━━━━━ The data

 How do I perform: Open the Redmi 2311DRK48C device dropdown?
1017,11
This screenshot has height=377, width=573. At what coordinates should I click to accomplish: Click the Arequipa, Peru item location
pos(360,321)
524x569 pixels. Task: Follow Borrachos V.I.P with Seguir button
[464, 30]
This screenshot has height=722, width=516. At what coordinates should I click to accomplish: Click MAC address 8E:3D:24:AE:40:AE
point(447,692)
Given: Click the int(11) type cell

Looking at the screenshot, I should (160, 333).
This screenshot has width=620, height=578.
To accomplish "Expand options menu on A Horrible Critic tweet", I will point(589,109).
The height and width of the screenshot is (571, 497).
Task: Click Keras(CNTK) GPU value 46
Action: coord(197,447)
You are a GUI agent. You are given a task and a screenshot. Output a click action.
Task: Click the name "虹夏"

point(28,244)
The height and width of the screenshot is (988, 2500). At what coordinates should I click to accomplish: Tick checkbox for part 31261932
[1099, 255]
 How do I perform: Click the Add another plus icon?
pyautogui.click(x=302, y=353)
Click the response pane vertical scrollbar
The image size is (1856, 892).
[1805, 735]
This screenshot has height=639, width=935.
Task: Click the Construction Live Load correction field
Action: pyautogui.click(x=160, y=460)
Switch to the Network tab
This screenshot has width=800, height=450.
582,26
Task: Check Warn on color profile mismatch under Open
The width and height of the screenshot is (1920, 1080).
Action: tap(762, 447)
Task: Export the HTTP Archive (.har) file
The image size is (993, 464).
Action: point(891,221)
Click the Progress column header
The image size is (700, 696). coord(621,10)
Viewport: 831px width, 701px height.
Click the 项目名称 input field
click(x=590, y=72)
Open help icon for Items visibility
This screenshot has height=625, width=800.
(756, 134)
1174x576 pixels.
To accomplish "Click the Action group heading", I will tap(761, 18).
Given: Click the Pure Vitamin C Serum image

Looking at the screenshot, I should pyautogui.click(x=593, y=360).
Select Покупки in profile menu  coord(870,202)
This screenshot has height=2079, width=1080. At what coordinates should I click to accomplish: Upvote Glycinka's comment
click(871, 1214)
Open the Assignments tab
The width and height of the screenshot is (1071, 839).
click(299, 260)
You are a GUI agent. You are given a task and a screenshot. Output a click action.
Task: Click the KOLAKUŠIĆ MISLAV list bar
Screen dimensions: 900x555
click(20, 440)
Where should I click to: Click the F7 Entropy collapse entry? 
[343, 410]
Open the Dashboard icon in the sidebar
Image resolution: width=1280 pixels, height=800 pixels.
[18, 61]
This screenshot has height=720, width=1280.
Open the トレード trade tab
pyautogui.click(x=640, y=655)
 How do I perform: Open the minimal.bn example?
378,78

━━━━━━━━━━

Copy out all lines above that include the string "profile".

Task: Check Warn on color profile mismatch under Open
Select Покупки in profile menu  coord(870,202)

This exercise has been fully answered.